So rowing, so resting, I passed the mark of midnight. Weariness began
to steal over me. Between sleep and wake I heard strange cries across
the deep. The thin silver of the old moon ebbed into the east. A chill
mist welled out of the water and shrouded me in faintest gloom.
Wherefore, battling no more against such influences, I shipped my
oars, made my prayer in the midst of this dark womb of Life, and
screening myself as best I could from the airs that soon would be
moving before dawn, I lay down in the bottom of the boat and fell
asleep.

I slept apparently without dream, and woke as it seemed to the sound
of voices singing some old music of the sea. A scent of a fragrance
unknown to me was eddying in the wind. I raised my head, and saw with
eyes half-dazed with light an island of cypress and poplar, green and
still above the pure glass of its encircling waters. Straight before
me, beyond green-bearded rocks dripping with foam, a little stone
house, or temple, with columns and balconies of marble, stood hushed
upon the cliff by the waterside.

All now was soundless. They that sang, whether Nereids or Sirens, had
descended to dimmer courts. The seamews floated on the water; the
white dove strutted on the ledge; only the nightingales sang on in the
thick arbours.

I pushed my boat between the rocks towards the island. Bright and
burning though the beams of the sun were, here seemed everlasting
shadow. And though at my gradual intrusion, at splash or grating of
keel, the startled cormorant cried in the air, and with one cry woke
many, yet here too seemed perpetual stillness.

How could I know what eyes might not be regarding me from bowers as
thick and secluded as these? Yet this seemed an isle in some vague
fashion familiar to me. To these same watery steps of stone, to this
same mooring-ring surely I had voyaged before in dream or other life?
I glanced into the water and saw my own fantastic image beneath the
reflected gloom of cypresses, and knew at least, though I a shadow
might be, this also was an island in a sea of shadows. Far from all
land its marbles might be reared, yet they were warm to my touch, and
these were nightingales, and those strutting doves beneath the little
arches.

So very gradually, and glancing to and fro into these unstirring
groves, I came presently to the entrance court of the solitary villa
on the cliff-side. Here a thread-like fountain plashed in its basin,
the one thing astir in this cool retreat. Here, too, grew orange
trees, with their unripe fruit upon them.

But I continued, and venturing out upon the terrace overlooking the
sea, saw again with a kind of astonishment the doctor's green,
unwieldy boat beneath me and the emerald of the nearer waters tossing
above the yellow sands.

Here I had sat awhile lost in ease when I heard a footstep approaching
and the rhythmical rustling of drapery, and knew eyes were now
regarding me that I feared, yet much desired to meet.

"Oh me!" said a clear yet almost languid voice. "How comes any man so
softly?"

Turning, I looked in the face of one how long a shade!
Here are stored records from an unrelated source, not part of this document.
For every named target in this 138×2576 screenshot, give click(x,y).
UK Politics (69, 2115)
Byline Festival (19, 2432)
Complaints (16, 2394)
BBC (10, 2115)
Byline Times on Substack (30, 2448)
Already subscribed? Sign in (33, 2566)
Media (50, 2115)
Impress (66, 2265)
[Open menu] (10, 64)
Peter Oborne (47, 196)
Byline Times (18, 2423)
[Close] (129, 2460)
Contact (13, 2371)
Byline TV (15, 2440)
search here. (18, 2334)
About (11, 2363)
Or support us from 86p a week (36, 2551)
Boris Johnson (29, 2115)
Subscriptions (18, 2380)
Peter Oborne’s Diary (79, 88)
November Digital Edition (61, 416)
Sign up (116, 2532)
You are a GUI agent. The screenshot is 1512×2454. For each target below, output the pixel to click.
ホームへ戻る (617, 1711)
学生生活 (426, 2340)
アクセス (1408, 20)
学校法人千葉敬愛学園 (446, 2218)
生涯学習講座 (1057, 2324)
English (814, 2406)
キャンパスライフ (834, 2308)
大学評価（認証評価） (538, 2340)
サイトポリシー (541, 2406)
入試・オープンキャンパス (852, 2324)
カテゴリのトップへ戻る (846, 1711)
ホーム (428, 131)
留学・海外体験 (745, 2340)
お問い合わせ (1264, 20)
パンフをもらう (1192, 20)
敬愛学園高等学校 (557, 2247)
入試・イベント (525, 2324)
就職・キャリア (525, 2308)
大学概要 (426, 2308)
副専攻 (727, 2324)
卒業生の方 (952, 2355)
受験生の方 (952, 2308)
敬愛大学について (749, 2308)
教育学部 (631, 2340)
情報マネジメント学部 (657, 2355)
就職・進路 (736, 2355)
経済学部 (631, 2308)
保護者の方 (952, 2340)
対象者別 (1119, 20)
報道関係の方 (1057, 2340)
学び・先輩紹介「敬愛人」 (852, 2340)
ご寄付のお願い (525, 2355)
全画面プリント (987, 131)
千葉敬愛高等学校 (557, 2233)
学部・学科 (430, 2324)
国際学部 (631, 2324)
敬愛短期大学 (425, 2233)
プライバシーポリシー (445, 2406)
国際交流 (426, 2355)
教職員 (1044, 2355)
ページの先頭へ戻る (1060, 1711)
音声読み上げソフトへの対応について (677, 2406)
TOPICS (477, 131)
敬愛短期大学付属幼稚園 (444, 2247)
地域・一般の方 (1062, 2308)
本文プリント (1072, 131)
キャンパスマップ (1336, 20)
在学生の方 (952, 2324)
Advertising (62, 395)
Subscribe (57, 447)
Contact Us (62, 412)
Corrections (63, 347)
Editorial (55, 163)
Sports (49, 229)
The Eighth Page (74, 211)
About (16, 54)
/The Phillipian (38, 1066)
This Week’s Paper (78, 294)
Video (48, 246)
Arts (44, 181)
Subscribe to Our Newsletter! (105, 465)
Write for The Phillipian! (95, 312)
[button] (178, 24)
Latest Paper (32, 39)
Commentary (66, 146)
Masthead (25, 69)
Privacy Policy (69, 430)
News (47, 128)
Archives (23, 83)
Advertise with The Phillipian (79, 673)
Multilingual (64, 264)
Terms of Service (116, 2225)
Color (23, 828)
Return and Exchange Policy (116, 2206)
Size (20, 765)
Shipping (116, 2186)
I strove in vain to hide my confusion. This lady only smiled the
deeper out of her baffling eyes.

"If you could guess," she said presently, "how my heart leapt in me,
as if, poor creature, any oars of earth could bring it ease, you would
think me indeed as desolate as I am. To hear the bird scream,
Traveller! I hastened from the gardens as if the black ships of the
Greeks were come to take me. But such is long ago. Tell me, now, is
the world yet harsh with men and sad with women? Burns yet that
madness mirth calls Life? or truly does the puny, busy-tongued race
sleep at last, nodding no more at me?"

I told as best I could how chance had fetched me; told, too, that
earth was yet pestered with men, and heavenly with women. "And the
madness mirth calls Life flickers yet," I said; "and the little race
tosses on in nightmare."

"Ah!" she replied, "so ever run travellers' tales. I too once trusted
to seem indifferent. But you, if shadow deceives me not, may yet
return: I, only to the shades whence earth draws me. Meanwhile," she
said, looking softly at the fountain playing in the clear gloom
beyond, "rest and grow weary again, for there flock more questions to
my tongue than spines on the blackthorn. The gardens are green with
flowers, Traveller; let us talk where rosemary blows."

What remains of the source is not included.